All lines from the one holding "Task: Click the NASA meatball logo" through the last line of the entries below must be transcribed exactly, and no others. Pictures do not go in.

_AVAILABLE DATA:_

::::::::

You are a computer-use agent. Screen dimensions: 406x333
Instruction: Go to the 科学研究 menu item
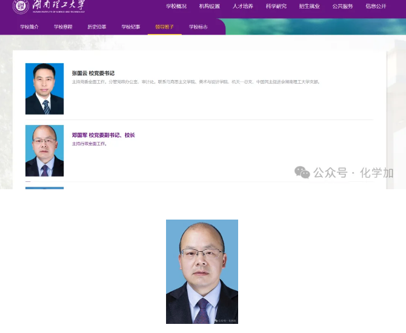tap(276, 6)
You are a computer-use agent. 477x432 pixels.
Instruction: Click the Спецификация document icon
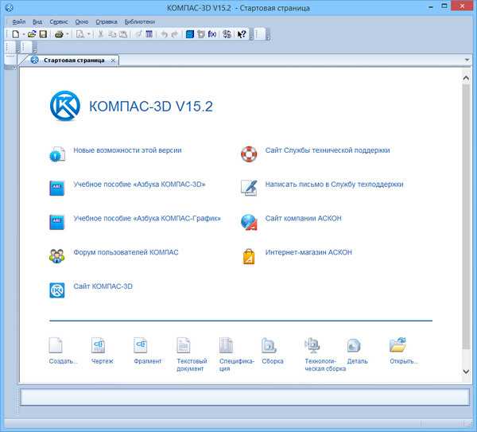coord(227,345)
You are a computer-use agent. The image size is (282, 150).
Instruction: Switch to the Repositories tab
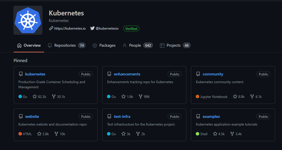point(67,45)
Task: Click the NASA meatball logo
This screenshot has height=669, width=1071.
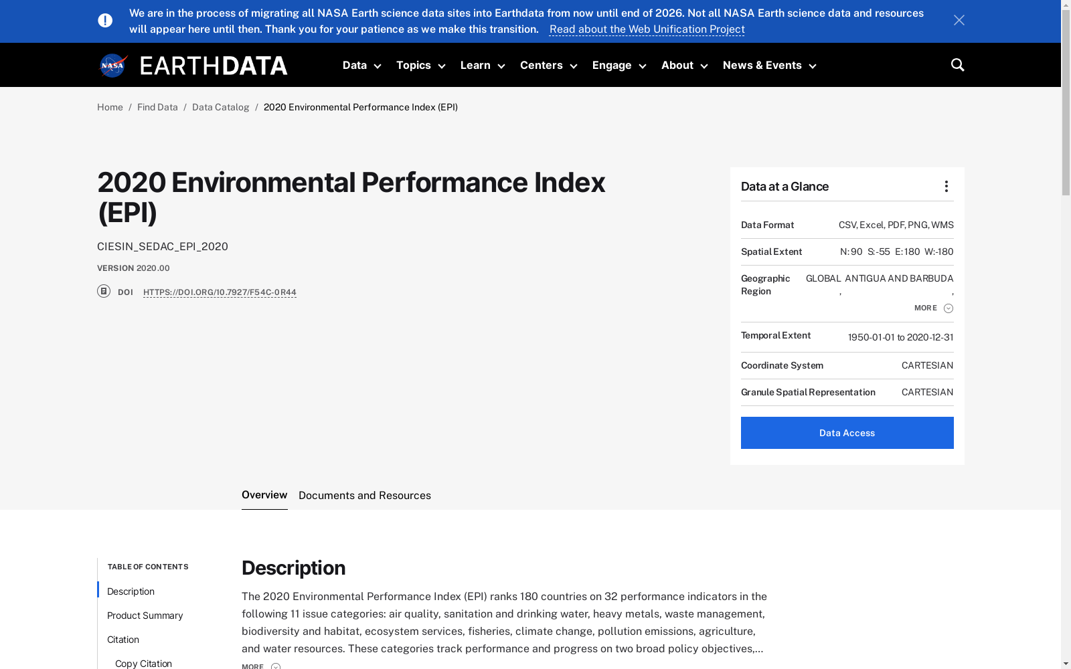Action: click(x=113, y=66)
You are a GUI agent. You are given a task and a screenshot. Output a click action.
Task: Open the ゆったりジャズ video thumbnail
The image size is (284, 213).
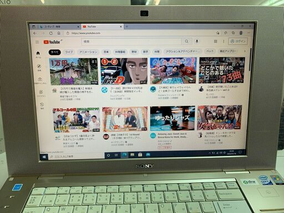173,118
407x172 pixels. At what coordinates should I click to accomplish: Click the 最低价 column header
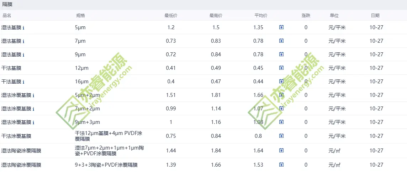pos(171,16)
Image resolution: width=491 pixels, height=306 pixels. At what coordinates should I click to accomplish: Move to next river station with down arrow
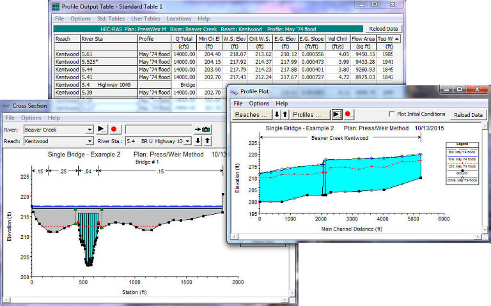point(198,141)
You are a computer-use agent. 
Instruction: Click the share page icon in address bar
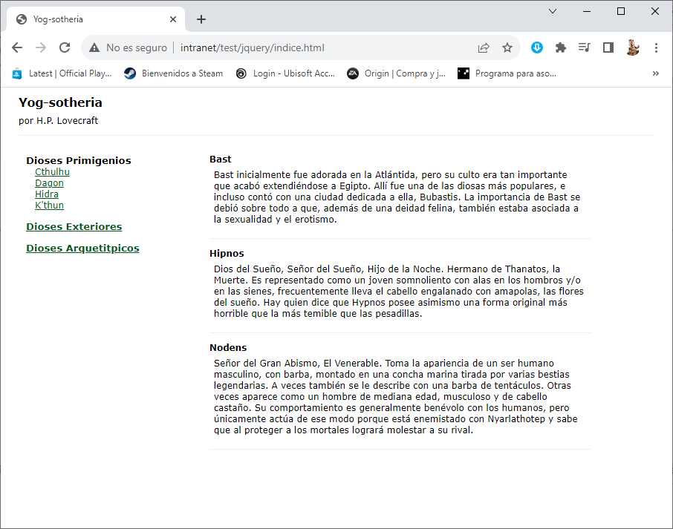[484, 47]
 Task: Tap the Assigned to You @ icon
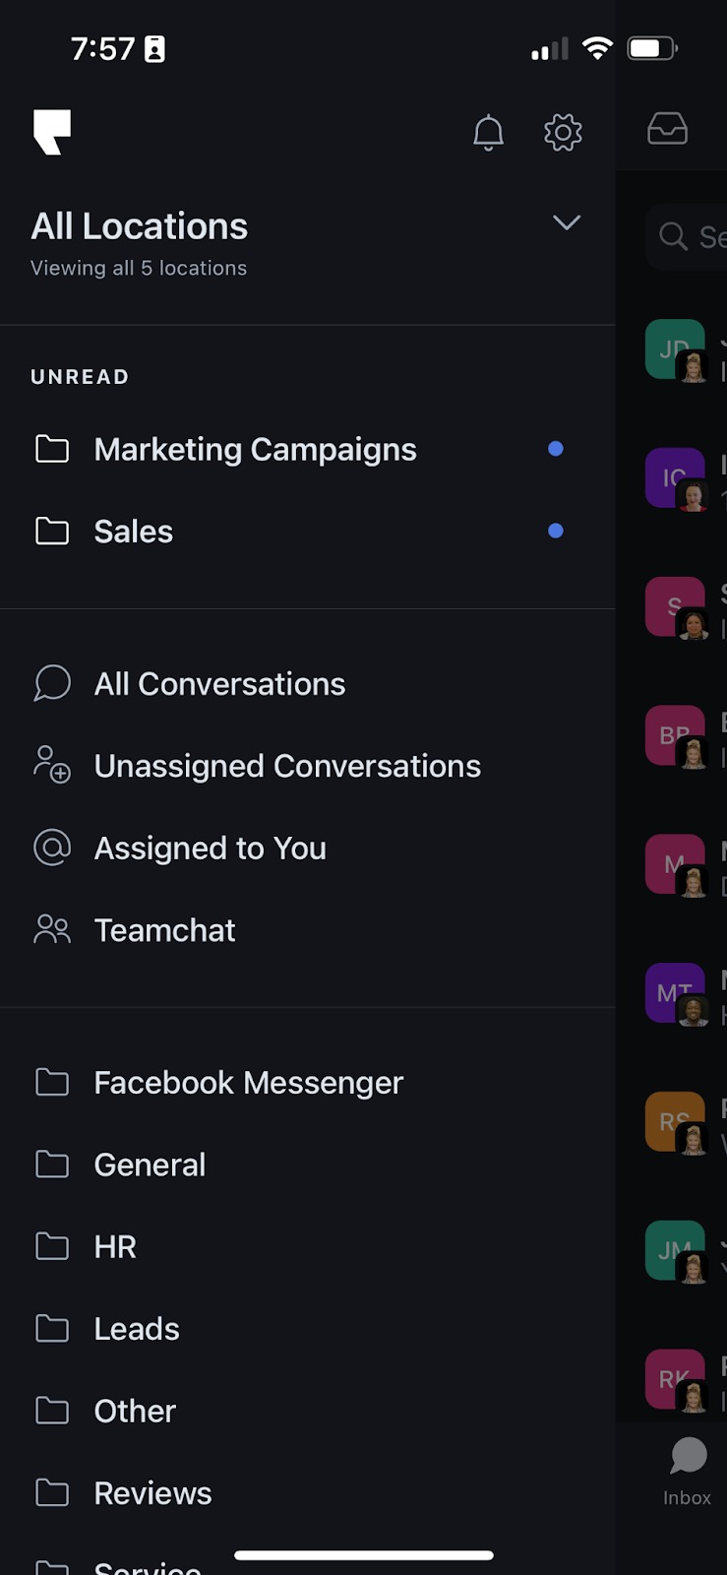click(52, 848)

::::::::

_TASK RESULT:_
Task: Click the NASA meatball logo
This screenshot has height=669, width=1071.
Action: click(x=113, y=66)
You are a GUI agent. You are given a task and a screenshot. Output a click action.
Task: Open the ゆったりジャズ video thumbnail
The image size is (284, 213).
173,118
407x172 pixels. At what coordinates should I click to accomplish: Click the 最低价 column header
pos(171,16)
Image resolution: width=491 pixels, height=306 pixels. At what coordinates should I click to accomplish: Move to next river station with down arrow
point(198,141)
You are a computer-use agent. 
Instruction: Click the share page icon in address bar
[484, 47]
 Task: Tap the Assigned to You @ icon
click(52, 848)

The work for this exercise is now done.